TÂCHE COURTE |
Recopiez à l'identique, dans les entrées ci-dessous, tout ce qui va de la ligne contenant « Task: Toggle the » jusqu'à la ligne contenant « [x=316, y=232] », ces deux lignes comprises.
##########
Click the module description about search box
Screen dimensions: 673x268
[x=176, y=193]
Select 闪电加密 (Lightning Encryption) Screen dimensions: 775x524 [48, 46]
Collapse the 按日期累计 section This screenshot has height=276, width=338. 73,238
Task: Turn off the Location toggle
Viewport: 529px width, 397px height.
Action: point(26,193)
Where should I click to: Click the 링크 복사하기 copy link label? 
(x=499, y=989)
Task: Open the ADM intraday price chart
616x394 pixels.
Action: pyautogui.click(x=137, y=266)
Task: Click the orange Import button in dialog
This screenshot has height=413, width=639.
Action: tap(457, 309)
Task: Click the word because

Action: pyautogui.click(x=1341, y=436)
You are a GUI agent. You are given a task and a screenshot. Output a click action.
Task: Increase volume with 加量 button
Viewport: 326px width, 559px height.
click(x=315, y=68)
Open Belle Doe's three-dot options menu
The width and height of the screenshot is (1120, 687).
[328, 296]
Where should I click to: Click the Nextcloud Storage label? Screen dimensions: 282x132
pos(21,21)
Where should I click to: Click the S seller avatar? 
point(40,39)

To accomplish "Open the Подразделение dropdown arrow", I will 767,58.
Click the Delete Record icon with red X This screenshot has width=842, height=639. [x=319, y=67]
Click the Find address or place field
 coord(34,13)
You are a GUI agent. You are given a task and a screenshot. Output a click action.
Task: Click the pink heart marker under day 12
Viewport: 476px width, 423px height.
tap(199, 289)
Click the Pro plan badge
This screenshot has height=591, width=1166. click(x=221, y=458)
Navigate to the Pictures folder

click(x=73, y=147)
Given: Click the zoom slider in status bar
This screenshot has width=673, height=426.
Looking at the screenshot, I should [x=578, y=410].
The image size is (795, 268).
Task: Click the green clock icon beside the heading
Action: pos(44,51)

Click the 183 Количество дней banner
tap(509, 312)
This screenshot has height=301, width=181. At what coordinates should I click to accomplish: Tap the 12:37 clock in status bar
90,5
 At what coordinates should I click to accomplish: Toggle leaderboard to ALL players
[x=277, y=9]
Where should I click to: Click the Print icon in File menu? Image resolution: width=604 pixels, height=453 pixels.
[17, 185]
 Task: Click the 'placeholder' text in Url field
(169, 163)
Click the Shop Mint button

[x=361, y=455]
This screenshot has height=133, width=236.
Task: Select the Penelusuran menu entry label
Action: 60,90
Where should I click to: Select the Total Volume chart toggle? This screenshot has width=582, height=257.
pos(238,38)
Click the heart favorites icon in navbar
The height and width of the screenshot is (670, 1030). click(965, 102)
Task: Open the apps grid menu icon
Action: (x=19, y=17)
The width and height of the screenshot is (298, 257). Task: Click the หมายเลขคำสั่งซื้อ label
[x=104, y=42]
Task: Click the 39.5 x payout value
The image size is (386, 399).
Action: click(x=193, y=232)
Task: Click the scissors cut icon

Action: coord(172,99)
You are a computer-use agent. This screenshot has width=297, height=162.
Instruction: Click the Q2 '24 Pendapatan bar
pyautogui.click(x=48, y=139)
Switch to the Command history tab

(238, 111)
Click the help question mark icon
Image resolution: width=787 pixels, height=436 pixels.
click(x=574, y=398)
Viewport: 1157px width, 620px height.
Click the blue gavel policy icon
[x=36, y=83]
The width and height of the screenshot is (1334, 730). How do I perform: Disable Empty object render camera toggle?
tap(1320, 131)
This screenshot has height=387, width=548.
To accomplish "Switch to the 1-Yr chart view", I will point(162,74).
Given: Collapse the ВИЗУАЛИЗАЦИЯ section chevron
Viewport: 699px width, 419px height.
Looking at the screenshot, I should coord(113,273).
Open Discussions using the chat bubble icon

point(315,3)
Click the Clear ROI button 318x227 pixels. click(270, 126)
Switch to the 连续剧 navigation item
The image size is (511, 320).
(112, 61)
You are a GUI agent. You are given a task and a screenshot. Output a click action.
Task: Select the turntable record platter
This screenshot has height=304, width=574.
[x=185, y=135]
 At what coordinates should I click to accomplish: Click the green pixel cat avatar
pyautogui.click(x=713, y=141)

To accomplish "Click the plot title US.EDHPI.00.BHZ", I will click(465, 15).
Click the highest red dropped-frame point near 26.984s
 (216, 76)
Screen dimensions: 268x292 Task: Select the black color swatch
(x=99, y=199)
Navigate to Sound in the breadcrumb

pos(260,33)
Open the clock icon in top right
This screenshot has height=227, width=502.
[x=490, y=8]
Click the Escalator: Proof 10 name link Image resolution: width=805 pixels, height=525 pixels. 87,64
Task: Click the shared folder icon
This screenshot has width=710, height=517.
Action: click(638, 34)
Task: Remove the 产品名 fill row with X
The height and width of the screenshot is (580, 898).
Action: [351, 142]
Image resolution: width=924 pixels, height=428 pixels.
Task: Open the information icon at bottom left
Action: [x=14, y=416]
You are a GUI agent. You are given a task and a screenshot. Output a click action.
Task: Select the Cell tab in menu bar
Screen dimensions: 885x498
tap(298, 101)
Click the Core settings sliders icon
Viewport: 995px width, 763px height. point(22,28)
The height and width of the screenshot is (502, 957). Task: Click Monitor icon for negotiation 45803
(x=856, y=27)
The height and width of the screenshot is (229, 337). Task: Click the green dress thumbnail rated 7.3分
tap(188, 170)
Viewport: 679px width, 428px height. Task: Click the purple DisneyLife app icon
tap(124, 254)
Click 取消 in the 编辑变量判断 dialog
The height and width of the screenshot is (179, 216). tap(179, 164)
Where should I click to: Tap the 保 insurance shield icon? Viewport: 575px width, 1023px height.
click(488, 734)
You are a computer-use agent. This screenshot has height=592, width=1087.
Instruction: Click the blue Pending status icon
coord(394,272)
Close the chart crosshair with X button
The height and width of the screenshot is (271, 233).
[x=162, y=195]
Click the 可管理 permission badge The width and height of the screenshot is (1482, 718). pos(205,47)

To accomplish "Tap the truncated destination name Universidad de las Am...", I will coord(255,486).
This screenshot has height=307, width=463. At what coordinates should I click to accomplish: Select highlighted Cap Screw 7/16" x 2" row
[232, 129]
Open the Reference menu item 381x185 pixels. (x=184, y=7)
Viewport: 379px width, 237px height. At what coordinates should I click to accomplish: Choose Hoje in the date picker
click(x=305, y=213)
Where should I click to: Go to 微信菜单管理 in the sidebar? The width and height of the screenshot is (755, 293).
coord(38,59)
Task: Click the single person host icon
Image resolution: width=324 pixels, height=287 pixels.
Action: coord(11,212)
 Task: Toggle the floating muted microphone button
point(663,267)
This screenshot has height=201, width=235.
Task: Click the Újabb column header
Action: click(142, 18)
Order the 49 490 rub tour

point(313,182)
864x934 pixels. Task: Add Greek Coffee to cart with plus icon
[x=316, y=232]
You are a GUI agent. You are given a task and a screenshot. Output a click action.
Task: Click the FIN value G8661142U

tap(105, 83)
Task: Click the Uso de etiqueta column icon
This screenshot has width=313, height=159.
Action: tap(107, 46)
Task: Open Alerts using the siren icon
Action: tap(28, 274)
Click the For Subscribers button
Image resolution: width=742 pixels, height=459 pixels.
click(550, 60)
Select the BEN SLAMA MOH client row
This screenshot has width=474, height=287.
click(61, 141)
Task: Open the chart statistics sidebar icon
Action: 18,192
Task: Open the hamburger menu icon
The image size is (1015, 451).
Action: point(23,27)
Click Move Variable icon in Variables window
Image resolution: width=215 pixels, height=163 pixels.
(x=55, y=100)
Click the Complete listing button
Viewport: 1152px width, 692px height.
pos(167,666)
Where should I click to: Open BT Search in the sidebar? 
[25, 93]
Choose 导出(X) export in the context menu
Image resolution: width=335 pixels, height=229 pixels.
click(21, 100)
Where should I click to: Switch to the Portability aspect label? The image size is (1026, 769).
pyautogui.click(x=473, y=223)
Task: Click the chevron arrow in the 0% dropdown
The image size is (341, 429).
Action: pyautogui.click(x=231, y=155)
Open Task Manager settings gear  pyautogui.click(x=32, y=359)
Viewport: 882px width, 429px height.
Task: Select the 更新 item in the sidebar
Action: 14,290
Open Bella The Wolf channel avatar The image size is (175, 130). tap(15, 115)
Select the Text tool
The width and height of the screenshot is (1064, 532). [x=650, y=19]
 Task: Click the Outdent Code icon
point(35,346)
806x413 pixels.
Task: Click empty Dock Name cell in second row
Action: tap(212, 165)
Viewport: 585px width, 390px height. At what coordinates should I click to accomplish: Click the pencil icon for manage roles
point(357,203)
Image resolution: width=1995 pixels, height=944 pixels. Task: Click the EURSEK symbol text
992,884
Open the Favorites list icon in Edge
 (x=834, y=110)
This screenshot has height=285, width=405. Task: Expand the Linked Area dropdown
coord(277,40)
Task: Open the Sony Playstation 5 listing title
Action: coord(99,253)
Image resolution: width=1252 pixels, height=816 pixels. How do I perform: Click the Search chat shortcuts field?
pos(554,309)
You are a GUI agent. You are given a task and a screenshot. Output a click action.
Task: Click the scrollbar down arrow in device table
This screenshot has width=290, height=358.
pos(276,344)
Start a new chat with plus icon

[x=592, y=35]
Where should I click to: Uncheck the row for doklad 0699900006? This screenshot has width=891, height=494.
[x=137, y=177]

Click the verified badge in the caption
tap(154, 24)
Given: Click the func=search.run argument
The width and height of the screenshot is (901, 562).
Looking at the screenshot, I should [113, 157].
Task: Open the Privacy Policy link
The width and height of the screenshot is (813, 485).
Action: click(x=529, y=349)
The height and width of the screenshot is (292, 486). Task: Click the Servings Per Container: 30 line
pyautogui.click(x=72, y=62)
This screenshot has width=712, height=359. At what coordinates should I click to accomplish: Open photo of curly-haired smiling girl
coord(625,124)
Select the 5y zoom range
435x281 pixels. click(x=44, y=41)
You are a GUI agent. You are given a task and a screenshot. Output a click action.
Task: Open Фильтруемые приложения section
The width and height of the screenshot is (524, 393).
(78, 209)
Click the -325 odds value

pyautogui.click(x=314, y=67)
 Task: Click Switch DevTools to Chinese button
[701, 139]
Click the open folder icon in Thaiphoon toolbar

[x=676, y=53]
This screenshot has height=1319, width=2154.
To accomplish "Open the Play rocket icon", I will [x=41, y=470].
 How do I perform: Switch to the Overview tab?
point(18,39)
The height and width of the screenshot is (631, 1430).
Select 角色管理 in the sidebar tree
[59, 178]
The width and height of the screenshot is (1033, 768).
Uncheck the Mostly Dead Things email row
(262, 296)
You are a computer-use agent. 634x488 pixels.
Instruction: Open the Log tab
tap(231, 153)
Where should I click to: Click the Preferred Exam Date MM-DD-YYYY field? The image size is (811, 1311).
##########
EXERCICE RÉSOLU |
 Task: Toggle the floating muted microphone button
point(663,267)
This screenshot has height=201, width=235.
Task: Click the Újabb column header
Action: click(142, 18)
Order the 49 490 rub tour

point(313,182)
864x934 pixels. Task: Add Greek Coffee to cart with plus icon
[x=316, y=232]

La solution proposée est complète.